Netflix and Movies - Computer Science Project Report

1. Meeting the brief




2. Investigation


https://covid19ireland-geohive.hub.arcgis.com/ is one of the services that align well with the project brief. It appears to use a dataset related to Ireland’s COVID-19 cases, displaying various categories on the page like “Confirmed Headline Figures” and “Vaccination Data”. Additionally, it features a carousel system that allows users to navigate through different dates using left and right arrows. This design is both space-efficient and interactive, making it a strong consideration for my project. Further down the page, a tab system is used to separate different types of graphs. This could be a useful approach for my website, as it helps conserve both space and resources One dataset that particularly interested me and provided many ideas is the Kaggle Netflix Movies and TV Shows dataset (https://www.kaggle.com/datasets/shivamb/netflix-shows). It includes several valuable fields such as whether the show is a movie or TV show, the country of production, the date it was added to Netflix, and its original release date. I believe this dataset will be an excellent choice for my project. The dataset is provided in CSV format, which I will need to parse. Fortunately, Python includes a built-in CSV parsing library, eliminating the need for additional library installations that the user would need to install. I also need to consider accessibility by incorporating features such as adjustable font sizes and a simplified design. This will help prevent the page from feeling cluttered with excessive data and overwhelming the user. It should be a low physical effort for the user to be able to view the data so they should not need to go through a row of buttons to access specific data. A well-organized website with a clear heading and a simple layout will make information more accessible to users.
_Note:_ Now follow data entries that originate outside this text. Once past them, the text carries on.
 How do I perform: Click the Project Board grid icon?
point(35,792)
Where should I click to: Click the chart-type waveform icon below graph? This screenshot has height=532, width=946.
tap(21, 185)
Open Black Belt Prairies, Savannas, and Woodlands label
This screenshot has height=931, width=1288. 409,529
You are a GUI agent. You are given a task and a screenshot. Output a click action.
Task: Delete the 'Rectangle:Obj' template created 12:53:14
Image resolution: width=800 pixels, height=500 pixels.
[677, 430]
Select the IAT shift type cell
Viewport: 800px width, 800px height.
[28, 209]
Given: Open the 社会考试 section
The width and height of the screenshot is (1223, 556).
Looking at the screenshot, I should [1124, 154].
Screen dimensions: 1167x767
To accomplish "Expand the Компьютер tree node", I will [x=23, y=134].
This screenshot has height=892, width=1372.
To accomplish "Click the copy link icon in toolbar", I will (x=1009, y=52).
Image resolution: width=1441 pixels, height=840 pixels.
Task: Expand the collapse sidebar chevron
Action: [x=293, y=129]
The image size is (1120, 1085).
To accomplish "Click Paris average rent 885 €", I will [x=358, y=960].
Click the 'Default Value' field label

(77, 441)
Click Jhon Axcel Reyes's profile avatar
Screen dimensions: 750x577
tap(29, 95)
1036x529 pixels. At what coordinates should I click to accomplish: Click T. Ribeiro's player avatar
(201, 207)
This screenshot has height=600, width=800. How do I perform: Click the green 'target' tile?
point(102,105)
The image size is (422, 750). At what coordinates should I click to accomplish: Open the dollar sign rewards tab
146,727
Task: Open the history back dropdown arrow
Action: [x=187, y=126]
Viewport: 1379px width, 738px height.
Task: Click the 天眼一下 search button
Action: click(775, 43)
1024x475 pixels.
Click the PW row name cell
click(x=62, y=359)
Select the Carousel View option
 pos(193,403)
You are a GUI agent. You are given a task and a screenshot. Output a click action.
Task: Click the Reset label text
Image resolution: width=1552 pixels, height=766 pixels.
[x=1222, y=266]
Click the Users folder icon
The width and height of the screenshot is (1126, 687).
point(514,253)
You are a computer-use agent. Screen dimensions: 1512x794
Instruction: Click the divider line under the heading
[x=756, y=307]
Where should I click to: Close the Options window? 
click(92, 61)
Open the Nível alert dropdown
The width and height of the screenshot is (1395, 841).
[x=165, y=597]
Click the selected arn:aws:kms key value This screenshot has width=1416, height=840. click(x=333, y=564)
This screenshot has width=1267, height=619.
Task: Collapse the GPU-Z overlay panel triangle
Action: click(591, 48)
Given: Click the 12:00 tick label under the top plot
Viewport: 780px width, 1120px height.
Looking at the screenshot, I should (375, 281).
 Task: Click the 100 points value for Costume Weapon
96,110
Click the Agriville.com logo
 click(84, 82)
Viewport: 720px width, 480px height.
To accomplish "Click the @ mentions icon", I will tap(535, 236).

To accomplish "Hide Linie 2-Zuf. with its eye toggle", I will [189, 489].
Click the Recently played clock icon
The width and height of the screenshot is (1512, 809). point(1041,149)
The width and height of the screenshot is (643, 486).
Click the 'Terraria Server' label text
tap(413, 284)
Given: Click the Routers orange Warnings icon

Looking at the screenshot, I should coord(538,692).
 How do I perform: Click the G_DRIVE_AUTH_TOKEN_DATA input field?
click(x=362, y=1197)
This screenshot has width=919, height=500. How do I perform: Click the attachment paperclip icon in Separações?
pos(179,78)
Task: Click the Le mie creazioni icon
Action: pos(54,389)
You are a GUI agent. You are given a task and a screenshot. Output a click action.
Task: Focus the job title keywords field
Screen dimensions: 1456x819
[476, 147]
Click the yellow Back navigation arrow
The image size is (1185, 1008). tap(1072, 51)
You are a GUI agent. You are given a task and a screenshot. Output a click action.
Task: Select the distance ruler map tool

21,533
One concern I had regarding the brief was ensuring the graphs are interactive and updated dynamically when values change or when the user changes some values. I found a library called Bokeh, which specializes in this functionality, so I will be exploring its potential for the project. If Bokeh is not suitable, Pygal another Python graphing Library, or Chart.js, a Javascript library, would be a strong alternative to consider. Since Bokeh generates index.html files, I should also explore using Flask to host these files and manage POST and GET requests. This will be especially important for handling user interaction with the dataset.


3. Plan and design


The brief requires us to develop an “interactive information system to display analytics on a chosen dataset.” I will structure my project into two main parts. My Backend and my Frontend. My Backend will be my Python Script running the website and holding all the data and my Frontend will be the actual website itself which the user can interact with. I will use Flask, a lightweight WSGI (Web Server Gateway Interface) web application framework, to develop the project. Flask allows me to use Python to handle different user requests, such as retrieving specific categories or movie details, and, respond appropriately with the data that the user requested. This will enhance interactivity and responsiveness, providing a seamless web-based interface for public access. In the backend, I will use Python’s built-in CSV library to format and extract relevant data from the Netflix Movies and TV Shows dataset. Additionally, I will use the JSON library to save movie suggestions provided by users in a JSON file. These suggestions will be submitted through the movie suggestion page using JavaScript forms on the front end and sent to the back end via a POST request. For the graphs themselves I will be using a Python Library Pygal to be able to create different kinds of visualizations, to include the necessary titles, axis labels, and legends, and also to allow users to interact with the data visualizations. The initial page will feature visualizations based on the dataset, including categories like "Type" and "Date Added." These visualizations will utilize different chart types, such as line graphs, pie charts, and treemaps. Additionally, each graph will feature accessibility options, including a full-screen button for a clearer view of the data. The goal is to present the information clearly and efficiently, ensuring that users do not feel confused or overwhelmed. A user can then go to a recommendations webpage and see a list of recommended movies and TV shows based on their selected movie or TV show and its associated genres. The recommendations will be categorized as High, Medium, or Low, providing the user with a range of options based on their selection. On the frontend, I will primarily use JavaScript to handle requests to the backend and display the graphs generated by the backend. I will use HTML and CSS to design the web pages, ensuring they are visually appealing, efficient, fast and also easy to navigate for users.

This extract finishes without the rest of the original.